Written request: Arrange the lines below, from the first one down to the line containing "coordinates (1339, 129).", both included, as a Markdown table with the columns "Row" and "Line", omitting blank lines.

— BEGIN —

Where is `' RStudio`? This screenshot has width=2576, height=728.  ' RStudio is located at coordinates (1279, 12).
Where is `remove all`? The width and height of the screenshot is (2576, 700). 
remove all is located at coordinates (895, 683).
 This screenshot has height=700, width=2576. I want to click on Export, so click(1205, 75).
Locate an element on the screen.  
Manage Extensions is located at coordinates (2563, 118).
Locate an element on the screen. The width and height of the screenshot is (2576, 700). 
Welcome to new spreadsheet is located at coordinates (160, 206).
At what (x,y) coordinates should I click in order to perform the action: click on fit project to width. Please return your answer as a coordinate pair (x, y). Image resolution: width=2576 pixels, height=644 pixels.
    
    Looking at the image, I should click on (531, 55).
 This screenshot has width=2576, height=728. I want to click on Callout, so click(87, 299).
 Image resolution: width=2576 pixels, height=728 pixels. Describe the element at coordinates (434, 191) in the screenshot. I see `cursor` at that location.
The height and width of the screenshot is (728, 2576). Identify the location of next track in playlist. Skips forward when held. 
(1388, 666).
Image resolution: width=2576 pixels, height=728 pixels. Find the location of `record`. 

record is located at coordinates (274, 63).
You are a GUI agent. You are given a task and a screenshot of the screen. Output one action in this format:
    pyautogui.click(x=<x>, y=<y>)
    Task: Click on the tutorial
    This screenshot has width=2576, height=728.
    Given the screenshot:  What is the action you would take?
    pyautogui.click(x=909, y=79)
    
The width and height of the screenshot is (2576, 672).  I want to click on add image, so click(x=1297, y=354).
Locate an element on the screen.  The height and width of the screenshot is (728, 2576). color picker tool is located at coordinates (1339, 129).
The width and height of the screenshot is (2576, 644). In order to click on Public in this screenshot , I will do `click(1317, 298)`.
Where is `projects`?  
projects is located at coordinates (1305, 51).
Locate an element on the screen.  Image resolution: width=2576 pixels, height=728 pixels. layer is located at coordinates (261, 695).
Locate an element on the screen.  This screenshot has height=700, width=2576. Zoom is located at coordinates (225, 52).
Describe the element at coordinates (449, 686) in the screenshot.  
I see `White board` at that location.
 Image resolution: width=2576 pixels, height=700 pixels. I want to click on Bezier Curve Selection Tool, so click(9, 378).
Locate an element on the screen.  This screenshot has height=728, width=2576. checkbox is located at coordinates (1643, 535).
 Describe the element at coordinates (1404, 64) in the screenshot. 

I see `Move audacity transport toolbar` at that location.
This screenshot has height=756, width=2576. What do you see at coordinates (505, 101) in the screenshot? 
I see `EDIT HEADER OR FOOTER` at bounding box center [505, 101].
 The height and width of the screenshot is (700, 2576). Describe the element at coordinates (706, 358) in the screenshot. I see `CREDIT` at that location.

— END —

Exercise solution:
| Row | Line |
|---|---|
| 1 | Where is `' RStudio`? This screenshot has width=2576, height=728.  ' RStudio is located at coordinates (1279, 12). |
| 2 | Where is `remove all`? The width and height of the screenshot is (2576, 700).  |
| 3 | remove all is located at coordinates (895, 683). |
| 4 |  This screenshot has height=700, width=2576. I want to click on Export, so click(1205, 75). |
| 5 | Locate an element on the screen.   |
| 6 | Manage Extensions is located at coordinates (2563, 118). |
| 7 | Locate an element on the screen. The width and height of the screenshot is (2576, 700).  |
| 8 | Welcome to new spreadsheet is located at coordinates (160, 206). |
| 9 | At what (x,y) coordinates should I click in order to perform the action: click on fit project to width. Please return your answer as a coordinate pair (x, y). Image resolution: width=2576 pixels, height=644 pixels. |
| 10 |     Looking at the image, I should click on (531, 55). |
| 11 |  This screenshot has width=2576, height=728. I want to click on Callout, so click(87, 299). |
| 12 |  Image resolution: width=2576 pixels, height=728 pixels. Describe the element at coordinates (434, 191) in the screenshot. I see `cursor` at that location. |
| 13 | The height and width of the screenshot is (728, 2576). Identify the location of next track in playlist. Skips forward when held.  |
| 14 | (1388, 666). |
| 15 | Image resolution: width=2576 pixels, height=728 pixels. Find the location of `record`.  |
| 16 | record is located at coordinates (274, 63). |
| 17 | You are a GUI agent. You are given a task and a screenshot of the screen. Output one action in this format: |
| 18 |     pyautogui.click(x=<x>, y=<y>) |
| 19 |     Task: Click on the tutorial |
| 20 |     This screenshot has width=2576, height=728. |
| 21 |     Given the screenshot:  What is the action you would take? |
| 22 |     pyautogui.click(x=909, y=79) |
| 23 | The width and height of the screenshot is (2576, 672).  I want to click on add image, so click(x=1297, y=354). |
| 24 | Locate an element on the screen.  The height and width of the screenshot is (728, 2576). color picker tool is located at coordinates (1339, 129). |